Hardy, Schneider, Jonen, Stern e Moller (2005) conduziram um experimento em sala de aula para testar se o raciocínio com gráficos de linhas por estudantes de terceiras séries podia ser realçado por atividades com representações no currículo, com base na flutuação ou não dos objetos. Os autores hipotetizaram que representando a massa e o volume de objetos em braços opostos de uma balança de trave permitiria a consideração simultânea de ambas às dimensões para uma representação do conceito de densidade, e esta representação por sua vez seria muito útil para os estudantes formularem inferências com base na inclinação das linhas em gráficos de linhas. Um estudo de intervenção com o uso de entrevistas foi conduzido junto a 98 estudantes. Metade da turma na sala de aula investigada trabalhou com uma balança e a outra metade com representações espontâneas (self-constructed representations).

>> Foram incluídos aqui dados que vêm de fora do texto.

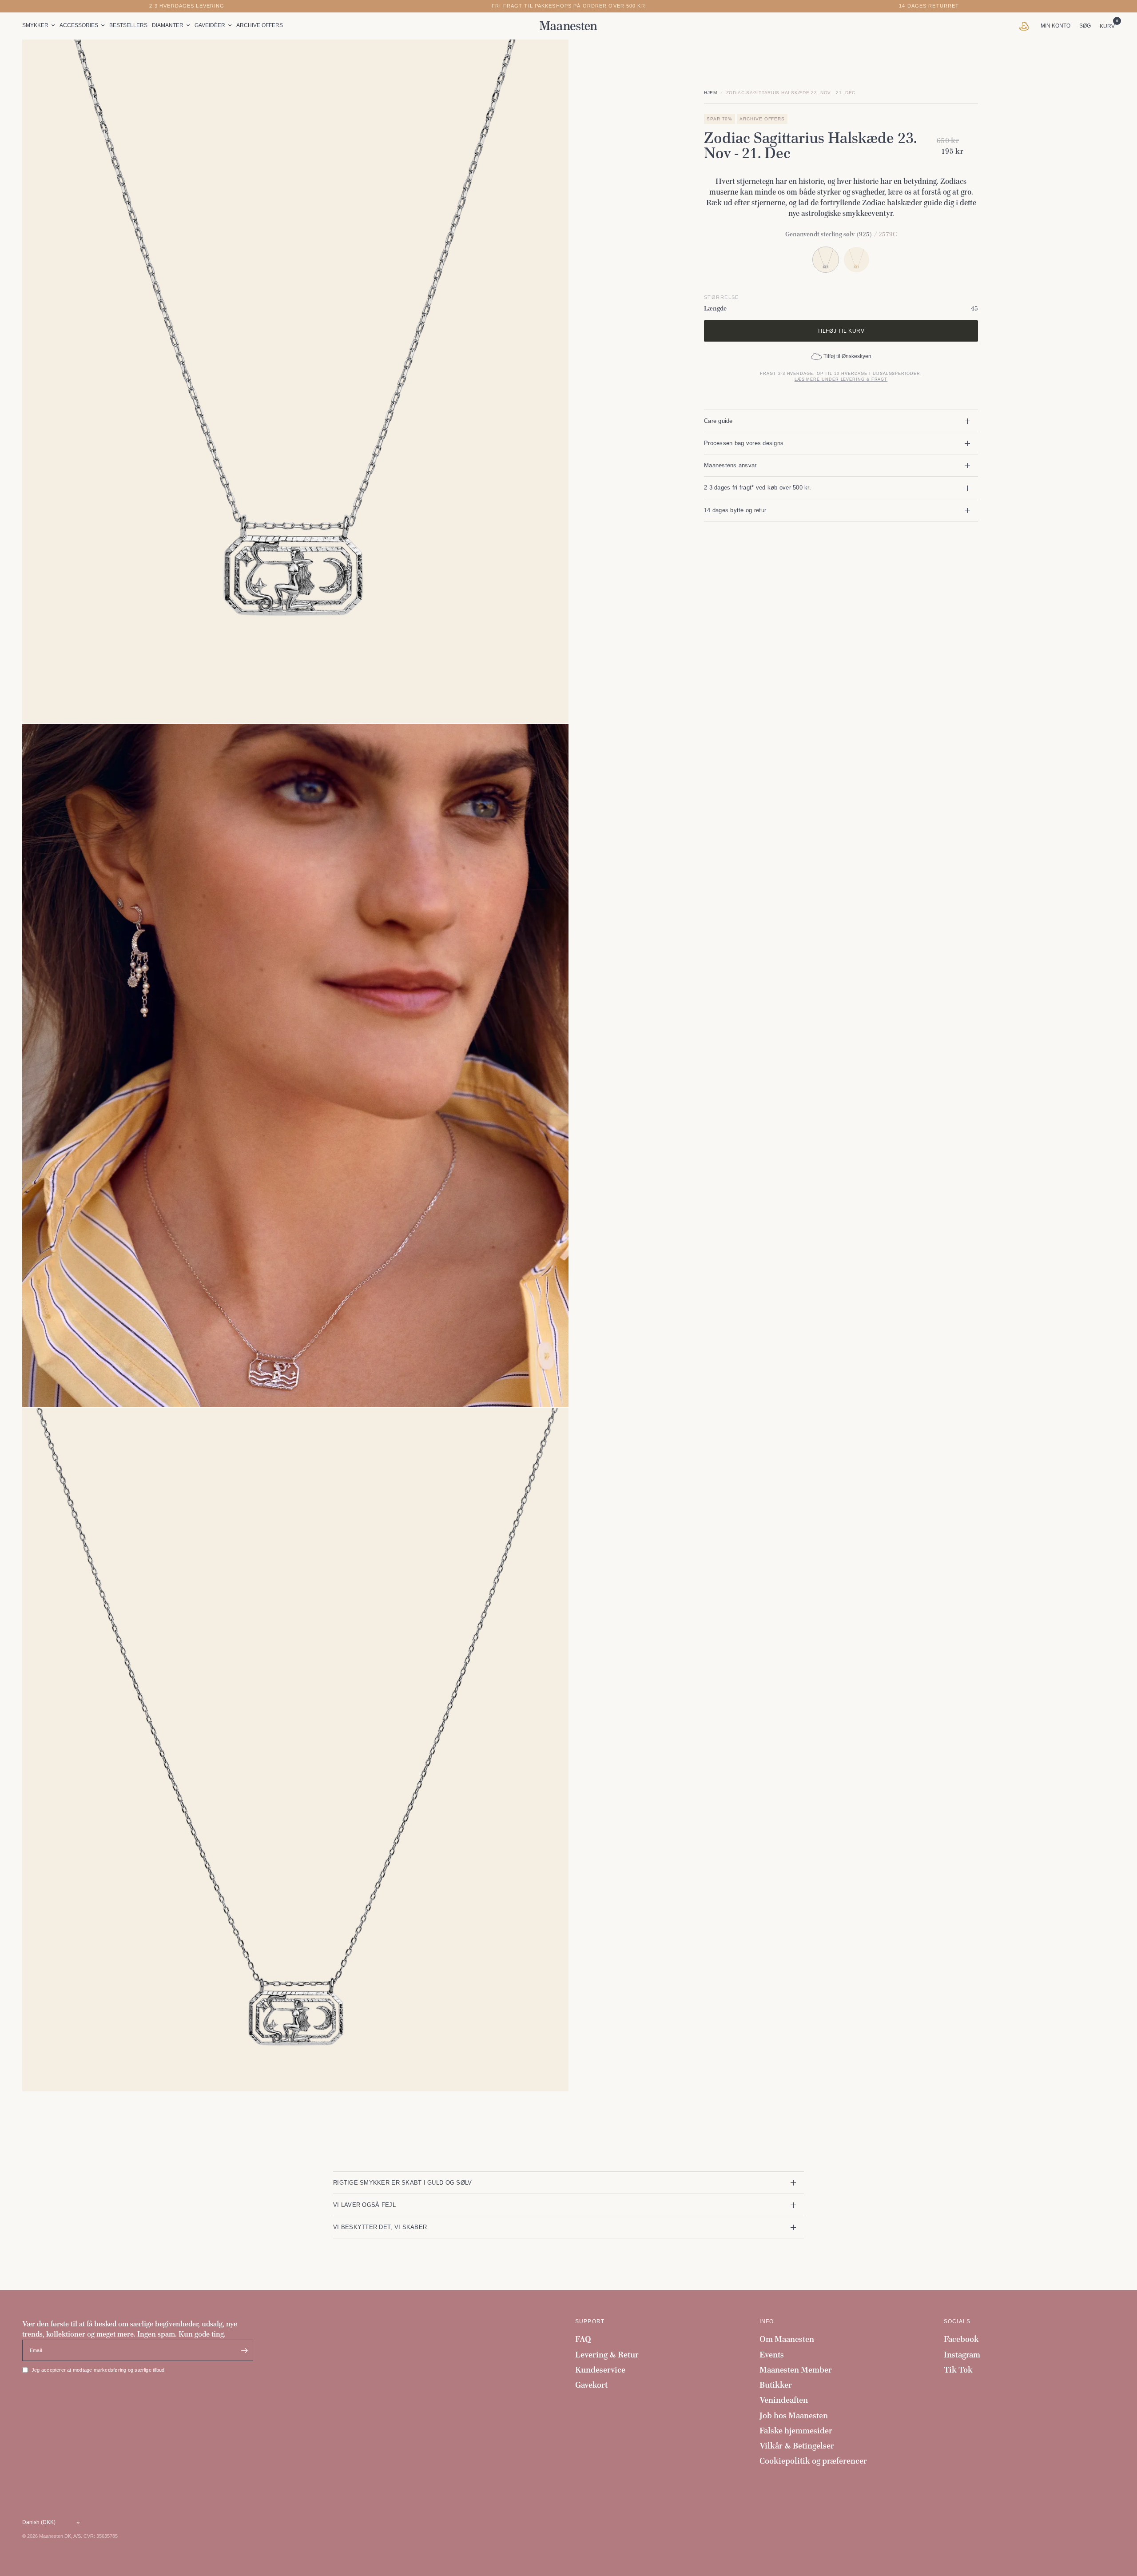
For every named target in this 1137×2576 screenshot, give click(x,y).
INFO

Depois de cinco meses, os estudantes eram solicitados a interpretar gráficos de linhas representando informação a respeito de dois contextos proporcionais – densidade e velocidade. Em ambos, a relação proporcional entre as variáveis mostrada nos eixos tinha que ser considerada. Quanto ao contexto de densidade, os estudantes que trabalharam com a balança apresentaram melhor desempenho do que aqueles que trabalharam com representações espontâneas na interpretação dos gráficos de linhas. Quanto ao conceito de velocidade, no entanto, os grupos não diferiram em suas habilidades para interpretar os gráficos de linhas.

Os autores concluíram que a leitura de gráficos de linhas ancorada na determinação das coordenadas é importante, mas é especialmente a integração de conhecimento conceitual com o raciocínio envolvido na comparação das inclinações das linhas (slopes) que é particularmente requerida na competente interpretação de gráficos.

No caso específico do conceito da velocidade, há um caso de produto de medidas, onde a terceira variável precisa ser inferida pelos estudantes, como discutido exaustivamente neste trabalho; no entanto, essa interação simbólica talvez seja mais efetiva quando os estudantes estiverem trabalhando com essas ferramentas sob determinadas condições, como em situações em que eles sejam encorajados a estabelecer interações entre aspectos visuais e conceituais, a exemplo das tarefas elaboradas nessa tese.